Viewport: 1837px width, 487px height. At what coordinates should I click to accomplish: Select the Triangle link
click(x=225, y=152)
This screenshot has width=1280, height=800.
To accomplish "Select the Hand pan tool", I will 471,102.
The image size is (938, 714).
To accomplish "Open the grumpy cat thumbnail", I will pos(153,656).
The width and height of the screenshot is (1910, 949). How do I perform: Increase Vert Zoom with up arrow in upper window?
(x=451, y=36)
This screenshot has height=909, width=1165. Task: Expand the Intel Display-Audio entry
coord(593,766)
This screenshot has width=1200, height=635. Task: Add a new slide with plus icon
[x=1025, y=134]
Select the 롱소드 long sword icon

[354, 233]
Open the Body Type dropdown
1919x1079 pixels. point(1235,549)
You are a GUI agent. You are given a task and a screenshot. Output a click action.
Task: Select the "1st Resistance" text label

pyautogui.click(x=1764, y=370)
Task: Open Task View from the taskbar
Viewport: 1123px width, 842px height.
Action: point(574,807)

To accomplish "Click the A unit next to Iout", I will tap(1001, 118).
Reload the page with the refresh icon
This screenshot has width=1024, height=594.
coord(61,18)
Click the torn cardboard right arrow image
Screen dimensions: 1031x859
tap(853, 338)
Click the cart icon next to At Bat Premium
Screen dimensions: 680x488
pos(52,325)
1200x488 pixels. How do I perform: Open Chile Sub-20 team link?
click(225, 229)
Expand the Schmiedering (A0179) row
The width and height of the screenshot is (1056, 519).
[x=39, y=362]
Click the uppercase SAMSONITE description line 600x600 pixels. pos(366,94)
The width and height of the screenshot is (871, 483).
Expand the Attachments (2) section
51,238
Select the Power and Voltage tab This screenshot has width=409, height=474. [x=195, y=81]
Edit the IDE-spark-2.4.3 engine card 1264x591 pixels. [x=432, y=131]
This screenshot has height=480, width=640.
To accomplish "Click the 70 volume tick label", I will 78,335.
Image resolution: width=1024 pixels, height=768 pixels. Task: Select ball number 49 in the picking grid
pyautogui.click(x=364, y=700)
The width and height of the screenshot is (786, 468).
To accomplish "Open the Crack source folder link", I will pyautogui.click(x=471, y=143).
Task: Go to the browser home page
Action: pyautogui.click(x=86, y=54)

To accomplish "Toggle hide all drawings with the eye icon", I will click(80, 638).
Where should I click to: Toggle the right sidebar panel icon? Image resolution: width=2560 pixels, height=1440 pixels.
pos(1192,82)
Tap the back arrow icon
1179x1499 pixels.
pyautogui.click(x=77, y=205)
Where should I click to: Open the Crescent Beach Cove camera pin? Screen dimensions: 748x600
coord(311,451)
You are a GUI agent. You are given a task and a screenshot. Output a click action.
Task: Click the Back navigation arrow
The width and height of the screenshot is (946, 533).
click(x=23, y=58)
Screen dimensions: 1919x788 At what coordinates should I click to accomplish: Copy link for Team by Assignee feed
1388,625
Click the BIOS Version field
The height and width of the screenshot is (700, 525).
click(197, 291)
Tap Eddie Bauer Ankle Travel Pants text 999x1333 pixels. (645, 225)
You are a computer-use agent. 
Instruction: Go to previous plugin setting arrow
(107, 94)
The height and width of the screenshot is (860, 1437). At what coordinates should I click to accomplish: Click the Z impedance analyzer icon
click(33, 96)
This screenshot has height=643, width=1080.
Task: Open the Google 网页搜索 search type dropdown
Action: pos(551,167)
○ ○ ○
■ Problem requirements ■
An exact copy of every record is needed, so retype them all.

■ Solution to the problem ■
Viewport: 1837px width, 487px height. At what coordinates should I click to accomplish: Select the Triangle link
click(x=225, y=152)
This screenshot has width=1280, height=800.
To accomplish "Select the Hand pan tool", I will 471,102.
The image size is (938, 714).
To accomplish "Open the grumpy cat thumbnail", I will pos(153,656).
The width and height of the screenshot is (1910, 949). How do I perform: Increase Vert Zoom with up arrow in upper window?
(x=451, y=36)
This screenshot has height=909, width=1165. Task: Expand the Intel Display-Audio entry
coord(593,766)
This screenshot has width=1200, height=635. Task: Add a new slide with plus icon
[x=1025, y=134]
Select the 롱소드 long sword icon

[354, 233]
Open the Body Type dropdown
1919x1079 pixels. point(1235,549)
You are a GUI agent. You are given a task and a screenshot. Output a click action.
Task: Select the "1st Resistance" text label

pyautogui.click(x=1764, y=370)
Task: Open Task View from the taskbar
Viewport: 1123px width, 842px height.
Action: point(574,807)

To accomplish "Click the A unit next to Iout", I will tap(1001, 118).
Reload the page with the refresh icon
This screenshot has width=1024, height=594.
coord(61,18)
Click the torn cardboard right arrow image
Screen dimensions: 1031x859
tap(853, 338)
Click the cart icon next to At Bat Premium
Screen dimensions: 680x488
pos(52,325)
1200x488 pixels. How do I perform: Open Chile Sub-20 team link?
click(225, 229)
Expand the Schmiedering (A0179) row
The width and height of the screenshot is (1056, 519).
[x=39, y=362]
Click the uppercase SAMSONITE description line 600x600 pixels. pos(366,94)
The width and height of the screenshot is (871, 483).
Expand the Attachments (2) section
51,238
Select the Power and Voltage tab This screenshot has width=409, height=474. [x=195, y=81]
Edit the IDE-spark-2.4.3 engine card 1264x591 pixels. [x=432, y=131]
This screenshot has height=480, width=640.
To accomplish "Click the 70 volume tick label", I will 78,335.
Image resolution: width=1024 pixels, height=768 pixels. Task: Select ball number 49 in the picking grid
pyautogui.click(x=364, y=700)
The width and height of the screenshot is (786, 468).
To accomplish "Open the Crack source folder link", I will pyautogui.click(x=471, y=143).
Task: Go to the browser home page
Action: pyautogui.click(x=86, y=54)

To accomplish "Toggle hide all drawings with the eye icon", I will click(80, 638).
Where should I click to: Toggle the right sidebar panel icon? Image resolution: width=2560 pixels, height=1440 pixels.
pos(1192,82)
Tap the back arrow icon
1179x1499 pixels.
pyautogui.click(x=77, y=205)
Where should I click to: Open the Crescent Beach Cove camera pin? Screen dimensions: 748x600
coord(311,451)
You are a GUI agent. You are given a task and a screenshot. Output a click action.
Task: Click the Back navigation arrow
The width and height of the screenshot is (946, 533).
click(x=23, y=58)
Screen dimensions: 1919x788 At what coordinates should I click to accomplish: Copy link for Team by Assignee feed
1388,625
Click the BIOS Version field
The height and width of the screenshot is (700, 525).
click(197, 291)
Tap Eddie Bauer Ankle Travel Pants text 999x1333 pixels. (645, 225)
You are a computer-use agent. 
Instruction: Go to previous plugin setting arrow
(107, 94)
The height and width of the screenshot is (860, 1437). At what coordinates should I click to accomplish: Click the Z impedance analyzer icon
click(33, 96)
This screenshot has height=643, width=1080.
Task: Open the Google 网页搜索 search type dropdown
Action: pos(551,167)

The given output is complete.